Wednesday 6 August 2014

Ducky gets a home

Scarcely have I left home for my sailing exploits amongst the Western Isles when Kate gets stuck into building a home for Ducky, our much loved campervan, at the bottom of our garden. She did have a little help it has to be said, with larger pieces of timber and digging the massive postholes, fitting the wooden cladding and climbing up to fix the roof but she tells me that nothing would have happened, nothing at all built, without her being there to make the tea.

I had seen the plans, of course, but seeing the structure in the flesh on my return home was something of a shock because this thing is big. Very big. The roof clears Ducky’s highest point by a clear margin and we have space under the cover all around which will be handy when the rain is pouring down.

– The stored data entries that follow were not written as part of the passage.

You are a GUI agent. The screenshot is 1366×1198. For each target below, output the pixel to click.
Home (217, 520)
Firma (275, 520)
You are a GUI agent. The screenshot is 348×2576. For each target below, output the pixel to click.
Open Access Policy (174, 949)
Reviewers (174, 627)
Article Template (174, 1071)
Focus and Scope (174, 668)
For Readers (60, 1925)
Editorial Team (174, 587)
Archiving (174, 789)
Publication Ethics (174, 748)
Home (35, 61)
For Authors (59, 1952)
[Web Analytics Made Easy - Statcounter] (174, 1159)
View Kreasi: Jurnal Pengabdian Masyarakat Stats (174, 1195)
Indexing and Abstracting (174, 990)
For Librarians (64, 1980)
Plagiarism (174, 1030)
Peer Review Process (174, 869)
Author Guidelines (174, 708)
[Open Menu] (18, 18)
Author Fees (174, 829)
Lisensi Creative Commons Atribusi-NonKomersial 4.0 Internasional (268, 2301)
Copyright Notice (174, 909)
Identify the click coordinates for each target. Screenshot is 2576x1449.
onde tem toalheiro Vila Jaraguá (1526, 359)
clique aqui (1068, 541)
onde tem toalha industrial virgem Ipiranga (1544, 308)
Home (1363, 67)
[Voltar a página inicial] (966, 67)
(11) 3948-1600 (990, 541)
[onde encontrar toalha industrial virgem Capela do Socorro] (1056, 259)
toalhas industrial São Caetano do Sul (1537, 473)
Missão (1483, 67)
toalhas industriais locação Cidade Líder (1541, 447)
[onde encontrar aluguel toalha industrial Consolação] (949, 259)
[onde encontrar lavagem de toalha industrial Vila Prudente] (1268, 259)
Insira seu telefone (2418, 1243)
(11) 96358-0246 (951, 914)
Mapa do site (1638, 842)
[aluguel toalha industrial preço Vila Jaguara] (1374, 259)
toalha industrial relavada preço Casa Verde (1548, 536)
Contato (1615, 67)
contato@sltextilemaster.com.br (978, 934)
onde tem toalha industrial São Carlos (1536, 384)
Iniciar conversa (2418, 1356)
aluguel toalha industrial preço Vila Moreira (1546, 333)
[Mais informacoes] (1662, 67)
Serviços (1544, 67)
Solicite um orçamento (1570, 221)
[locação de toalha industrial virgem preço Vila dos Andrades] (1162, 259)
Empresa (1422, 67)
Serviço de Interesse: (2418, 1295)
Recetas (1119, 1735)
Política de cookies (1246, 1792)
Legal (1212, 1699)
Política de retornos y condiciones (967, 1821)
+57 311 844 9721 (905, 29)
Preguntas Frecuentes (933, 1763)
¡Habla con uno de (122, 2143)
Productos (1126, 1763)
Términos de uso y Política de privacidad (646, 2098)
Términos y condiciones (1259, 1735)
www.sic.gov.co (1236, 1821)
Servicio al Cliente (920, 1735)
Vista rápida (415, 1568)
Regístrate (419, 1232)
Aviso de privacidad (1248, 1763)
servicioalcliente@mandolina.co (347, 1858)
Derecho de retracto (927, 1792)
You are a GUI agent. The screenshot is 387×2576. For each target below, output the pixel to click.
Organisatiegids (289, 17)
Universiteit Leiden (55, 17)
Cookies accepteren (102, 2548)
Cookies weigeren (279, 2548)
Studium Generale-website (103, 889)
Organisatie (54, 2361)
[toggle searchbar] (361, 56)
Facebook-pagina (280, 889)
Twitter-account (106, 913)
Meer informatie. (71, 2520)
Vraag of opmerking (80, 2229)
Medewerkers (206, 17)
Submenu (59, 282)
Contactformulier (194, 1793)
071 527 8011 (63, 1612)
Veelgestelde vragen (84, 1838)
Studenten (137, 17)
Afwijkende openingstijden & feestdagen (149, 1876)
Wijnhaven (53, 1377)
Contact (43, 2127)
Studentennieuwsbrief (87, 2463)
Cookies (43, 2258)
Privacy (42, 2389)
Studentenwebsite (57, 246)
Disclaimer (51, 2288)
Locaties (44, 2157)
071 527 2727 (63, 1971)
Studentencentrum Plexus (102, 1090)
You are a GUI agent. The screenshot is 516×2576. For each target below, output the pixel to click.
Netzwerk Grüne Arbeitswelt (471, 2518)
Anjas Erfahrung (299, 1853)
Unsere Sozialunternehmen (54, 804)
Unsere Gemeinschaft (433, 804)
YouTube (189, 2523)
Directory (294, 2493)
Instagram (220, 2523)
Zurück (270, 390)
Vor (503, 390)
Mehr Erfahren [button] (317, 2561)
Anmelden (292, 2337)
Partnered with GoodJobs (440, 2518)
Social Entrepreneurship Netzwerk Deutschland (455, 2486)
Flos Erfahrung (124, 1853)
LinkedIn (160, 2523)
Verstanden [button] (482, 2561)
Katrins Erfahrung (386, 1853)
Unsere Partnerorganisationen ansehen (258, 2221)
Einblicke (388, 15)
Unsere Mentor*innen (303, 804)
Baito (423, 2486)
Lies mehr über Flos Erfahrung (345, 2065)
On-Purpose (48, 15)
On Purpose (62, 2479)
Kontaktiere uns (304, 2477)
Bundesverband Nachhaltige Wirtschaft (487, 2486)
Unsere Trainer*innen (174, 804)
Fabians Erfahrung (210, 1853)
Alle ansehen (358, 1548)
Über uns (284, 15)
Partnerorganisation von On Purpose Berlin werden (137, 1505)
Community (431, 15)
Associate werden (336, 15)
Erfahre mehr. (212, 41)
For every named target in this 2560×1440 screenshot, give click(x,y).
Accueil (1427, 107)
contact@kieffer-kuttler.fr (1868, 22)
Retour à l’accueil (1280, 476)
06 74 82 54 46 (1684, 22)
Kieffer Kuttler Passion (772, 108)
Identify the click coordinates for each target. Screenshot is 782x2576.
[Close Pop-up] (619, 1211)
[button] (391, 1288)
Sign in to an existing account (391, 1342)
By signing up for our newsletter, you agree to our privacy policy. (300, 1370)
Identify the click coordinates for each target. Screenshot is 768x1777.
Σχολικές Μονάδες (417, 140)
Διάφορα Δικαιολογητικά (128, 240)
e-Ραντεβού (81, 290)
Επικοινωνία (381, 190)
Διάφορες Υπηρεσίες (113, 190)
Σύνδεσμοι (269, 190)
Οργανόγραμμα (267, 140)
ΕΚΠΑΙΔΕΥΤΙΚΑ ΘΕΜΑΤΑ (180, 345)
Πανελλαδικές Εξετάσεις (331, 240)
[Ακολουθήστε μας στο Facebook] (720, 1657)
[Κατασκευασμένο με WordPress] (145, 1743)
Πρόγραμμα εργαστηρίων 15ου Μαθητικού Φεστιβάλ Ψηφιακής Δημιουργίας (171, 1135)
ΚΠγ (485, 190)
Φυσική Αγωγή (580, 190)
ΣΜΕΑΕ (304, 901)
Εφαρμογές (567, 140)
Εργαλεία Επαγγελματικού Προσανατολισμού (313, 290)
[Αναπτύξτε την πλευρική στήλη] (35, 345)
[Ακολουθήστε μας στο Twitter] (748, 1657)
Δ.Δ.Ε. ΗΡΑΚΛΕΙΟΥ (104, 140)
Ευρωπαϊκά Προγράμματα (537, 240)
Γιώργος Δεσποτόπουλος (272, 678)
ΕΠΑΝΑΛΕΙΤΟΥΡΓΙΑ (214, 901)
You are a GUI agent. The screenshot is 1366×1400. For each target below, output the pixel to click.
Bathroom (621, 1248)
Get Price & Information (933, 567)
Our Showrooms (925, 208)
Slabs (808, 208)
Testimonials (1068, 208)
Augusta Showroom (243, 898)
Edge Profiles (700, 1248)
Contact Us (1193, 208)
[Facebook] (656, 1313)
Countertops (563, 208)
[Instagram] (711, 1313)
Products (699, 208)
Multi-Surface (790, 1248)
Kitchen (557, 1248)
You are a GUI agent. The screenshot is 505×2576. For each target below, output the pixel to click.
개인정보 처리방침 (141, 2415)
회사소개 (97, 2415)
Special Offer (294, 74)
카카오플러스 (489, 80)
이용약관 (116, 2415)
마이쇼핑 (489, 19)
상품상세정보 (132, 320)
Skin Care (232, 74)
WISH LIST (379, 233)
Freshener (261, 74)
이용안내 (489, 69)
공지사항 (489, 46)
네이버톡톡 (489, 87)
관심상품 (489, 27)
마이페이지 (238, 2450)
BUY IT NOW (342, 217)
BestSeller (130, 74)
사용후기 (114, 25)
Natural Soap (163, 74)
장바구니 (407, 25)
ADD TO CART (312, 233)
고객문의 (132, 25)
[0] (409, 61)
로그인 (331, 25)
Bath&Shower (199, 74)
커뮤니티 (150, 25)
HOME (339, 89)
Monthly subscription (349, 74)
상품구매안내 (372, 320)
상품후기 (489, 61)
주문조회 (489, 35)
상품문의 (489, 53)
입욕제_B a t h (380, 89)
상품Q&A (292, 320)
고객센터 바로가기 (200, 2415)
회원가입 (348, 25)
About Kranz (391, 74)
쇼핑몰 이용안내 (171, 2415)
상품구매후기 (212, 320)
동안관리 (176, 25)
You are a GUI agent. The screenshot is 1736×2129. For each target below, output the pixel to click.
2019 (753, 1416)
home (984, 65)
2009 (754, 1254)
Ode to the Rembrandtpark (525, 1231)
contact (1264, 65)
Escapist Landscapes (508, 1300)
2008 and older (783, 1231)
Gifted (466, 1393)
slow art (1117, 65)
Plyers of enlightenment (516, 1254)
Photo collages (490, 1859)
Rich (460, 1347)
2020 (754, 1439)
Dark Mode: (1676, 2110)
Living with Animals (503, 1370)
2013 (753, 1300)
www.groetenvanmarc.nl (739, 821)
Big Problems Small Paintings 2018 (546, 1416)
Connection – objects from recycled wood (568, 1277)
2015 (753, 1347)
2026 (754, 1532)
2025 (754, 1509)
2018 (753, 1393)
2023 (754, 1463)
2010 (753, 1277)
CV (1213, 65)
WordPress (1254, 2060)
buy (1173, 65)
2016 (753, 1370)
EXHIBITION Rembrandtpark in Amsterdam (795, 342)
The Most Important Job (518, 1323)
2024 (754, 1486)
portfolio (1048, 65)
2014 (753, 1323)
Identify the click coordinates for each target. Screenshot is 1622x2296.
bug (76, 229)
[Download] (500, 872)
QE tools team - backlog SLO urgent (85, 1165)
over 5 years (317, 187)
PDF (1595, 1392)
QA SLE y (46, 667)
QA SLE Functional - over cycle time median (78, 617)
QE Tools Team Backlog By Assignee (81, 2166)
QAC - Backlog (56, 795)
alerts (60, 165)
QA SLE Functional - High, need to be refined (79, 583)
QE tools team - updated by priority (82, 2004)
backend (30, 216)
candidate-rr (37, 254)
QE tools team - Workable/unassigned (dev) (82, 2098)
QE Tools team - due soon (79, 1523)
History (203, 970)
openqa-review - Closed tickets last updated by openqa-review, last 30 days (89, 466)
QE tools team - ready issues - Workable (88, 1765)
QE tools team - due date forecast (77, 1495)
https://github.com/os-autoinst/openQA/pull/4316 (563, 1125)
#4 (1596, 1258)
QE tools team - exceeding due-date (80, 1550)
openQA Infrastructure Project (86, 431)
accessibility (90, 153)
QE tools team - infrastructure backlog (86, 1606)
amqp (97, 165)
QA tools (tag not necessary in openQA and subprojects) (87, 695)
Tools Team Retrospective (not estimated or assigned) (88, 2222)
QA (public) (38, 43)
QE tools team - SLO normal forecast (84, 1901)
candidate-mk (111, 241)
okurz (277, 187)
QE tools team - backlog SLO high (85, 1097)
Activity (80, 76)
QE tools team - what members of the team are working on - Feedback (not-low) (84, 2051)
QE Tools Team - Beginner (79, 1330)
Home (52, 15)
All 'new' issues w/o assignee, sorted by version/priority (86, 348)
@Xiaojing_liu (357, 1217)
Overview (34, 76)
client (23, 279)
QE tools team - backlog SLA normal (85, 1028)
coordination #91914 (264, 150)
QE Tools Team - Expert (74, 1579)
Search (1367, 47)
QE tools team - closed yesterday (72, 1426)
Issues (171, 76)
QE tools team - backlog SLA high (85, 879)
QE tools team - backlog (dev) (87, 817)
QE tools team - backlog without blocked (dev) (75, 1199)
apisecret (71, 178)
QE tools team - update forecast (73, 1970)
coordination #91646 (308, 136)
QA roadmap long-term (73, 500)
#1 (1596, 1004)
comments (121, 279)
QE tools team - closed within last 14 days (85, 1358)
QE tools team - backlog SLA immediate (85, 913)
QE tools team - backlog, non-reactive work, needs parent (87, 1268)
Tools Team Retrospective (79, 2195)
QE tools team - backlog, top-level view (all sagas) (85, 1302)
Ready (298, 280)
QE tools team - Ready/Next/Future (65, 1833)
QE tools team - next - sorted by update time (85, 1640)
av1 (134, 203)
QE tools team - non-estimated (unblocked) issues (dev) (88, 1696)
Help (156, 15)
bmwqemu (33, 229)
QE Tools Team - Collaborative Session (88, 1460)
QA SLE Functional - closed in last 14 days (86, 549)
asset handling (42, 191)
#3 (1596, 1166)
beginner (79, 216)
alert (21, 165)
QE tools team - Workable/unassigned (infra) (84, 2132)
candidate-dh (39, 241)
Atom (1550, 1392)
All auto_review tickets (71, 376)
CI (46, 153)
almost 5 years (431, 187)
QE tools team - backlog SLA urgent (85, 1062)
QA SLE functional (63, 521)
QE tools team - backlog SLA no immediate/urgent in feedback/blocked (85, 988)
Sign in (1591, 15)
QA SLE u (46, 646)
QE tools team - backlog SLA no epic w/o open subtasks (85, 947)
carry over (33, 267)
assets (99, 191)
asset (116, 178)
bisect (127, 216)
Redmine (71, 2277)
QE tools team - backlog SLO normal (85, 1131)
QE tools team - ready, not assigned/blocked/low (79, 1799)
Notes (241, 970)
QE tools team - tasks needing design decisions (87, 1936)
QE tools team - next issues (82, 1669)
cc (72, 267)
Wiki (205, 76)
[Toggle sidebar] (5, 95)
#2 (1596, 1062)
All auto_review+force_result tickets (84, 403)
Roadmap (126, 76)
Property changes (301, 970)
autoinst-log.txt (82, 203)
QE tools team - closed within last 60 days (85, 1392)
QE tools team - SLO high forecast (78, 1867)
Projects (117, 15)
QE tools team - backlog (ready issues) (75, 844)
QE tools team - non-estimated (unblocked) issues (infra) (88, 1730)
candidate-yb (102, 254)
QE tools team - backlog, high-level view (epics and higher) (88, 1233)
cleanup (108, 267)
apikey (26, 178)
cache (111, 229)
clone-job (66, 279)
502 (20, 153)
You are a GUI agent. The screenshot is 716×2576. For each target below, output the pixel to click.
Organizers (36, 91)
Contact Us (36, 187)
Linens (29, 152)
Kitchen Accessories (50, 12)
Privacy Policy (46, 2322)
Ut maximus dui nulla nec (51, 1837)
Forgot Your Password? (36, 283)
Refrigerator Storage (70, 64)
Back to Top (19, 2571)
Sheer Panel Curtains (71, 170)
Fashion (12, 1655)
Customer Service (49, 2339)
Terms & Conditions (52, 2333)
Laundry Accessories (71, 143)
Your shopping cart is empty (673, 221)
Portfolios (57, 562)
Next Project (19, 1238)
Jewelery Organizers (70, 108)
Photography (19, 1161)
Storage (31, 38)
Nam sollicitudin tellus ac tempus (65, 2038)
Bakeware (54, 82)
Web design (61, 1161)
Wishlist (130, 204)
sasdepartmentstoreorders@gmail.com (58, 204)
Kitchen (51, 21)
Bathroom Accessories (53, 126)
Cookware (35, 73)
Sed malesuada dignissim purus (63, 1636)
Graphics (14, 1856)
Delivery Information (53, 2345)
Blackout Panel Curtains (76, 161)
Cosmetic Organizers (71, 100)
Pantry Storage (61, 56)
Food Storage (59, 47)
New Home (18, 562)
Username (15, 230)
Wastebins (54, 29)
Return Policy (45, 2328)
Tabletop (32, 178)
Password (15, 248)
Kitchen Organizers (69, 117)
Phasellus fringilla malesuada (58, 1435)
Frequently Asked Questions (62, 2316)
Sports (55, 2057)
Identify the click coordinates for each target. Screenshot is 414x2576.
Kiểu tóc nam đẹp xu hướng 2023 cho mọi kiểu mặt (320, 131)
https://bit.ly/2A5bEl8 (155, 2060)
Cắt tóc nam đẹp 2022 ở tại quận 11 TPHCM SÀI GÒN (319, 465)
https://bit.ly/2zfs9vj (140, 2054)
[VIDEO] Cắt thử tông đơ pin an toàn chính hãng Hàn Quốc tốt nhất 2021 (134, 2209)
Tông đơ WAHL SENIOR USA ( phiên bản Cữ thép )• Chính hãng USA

Naturally word gets around the village very quickly that something new has sprung up. Suddenly we notice dog walkers detouring down our way, dogs we have not seen before stagger past, no doubt asking themselves why their owners have come this way, have broken their usual routine. The dogs can’t make sense of it but we know what is going on. We no longer have difficulty explaining where we live to those we meet. All we have to say is “The house with the monstrous carport” and understanding dawns. “Oh yes I've seen that. Now I know where you are”, usually followed by a strange look, the “That great thing” look. Visitors too, holidaymakers, have suddenly begun using the end of our road to turn in, pretending they are lost, something that has never happened before. We are beginning to think that our carport may be the most exciting thing to have happened in the village since the Vikings left and it amuses us that we might have created something of a talking point.

Our latest foray away in Ducky takes us to Barnluasgan over in Knapdale to see the beavers. Just a short drive north of us, a trialled reintroduction of beavers has been going on since 2009, exploring (at some considerable financial cost I might add) what might happen if we replace what was once a native species all over Scotland. We have it on good authority that there are currently at least ten of the beasts living here although despite setting off at dusk and tiptoeing as quietly as possible for a mile or so along a gravel path (not the best surface for stealth) beside the freshly created loch to the site of the beaver dam, we see nothing but a few ducks. We feel certain that the beavers are there, close by, perhaps chuckling to themselves about our clumsiness, but no way are they going to show themselves. Perhaps this is because they have discovered the strangest thing about this much-publicised species introduction which is that they are not the only beaver population currently living in Scotland. Little talked about is the fact that over on Tayside some one hundred and fifty wild beavers have set up home. Nobody seems clear about how they got there (they may have been released deliberately or else they are escaped pets – but who keeps beavers as pets?) and because they are not part of the trial and are not being so carefully studied we hear little about them. Indeed one senses that their very existence must be something of an embarrassment to those involved in the Knapdale trial. We are intrigued to see what will happen once the trial is over and a decision is made on whether they can stay, a decision apparently already overtaken by events.

Our beaver spotting being thwarted, we retire gracefully to spend the night camping ‘wild’ nearby and wake to a surprisingly hot summer’s day that tempts us to explore the area some more. Beavers might be shy but apparently adders are less so. The young lady we come across sunbathing close to her home, an iron drainage cover which crosses the forest track, is a little coy but she is quite well known to those walkers who come this way often (and that’s not many). We feel a certain pride in being able to point her out to one passer-by who has never seen an adder before and had just walked by this particular one. The adder cautiously sniffs the air by flicking her tongue and will disappear very quickly into cover if she senses danger but this morning her need for warmth from the sun clearly outweighs caution and she slides slowly and gracefully away. If only beavers could behave like this.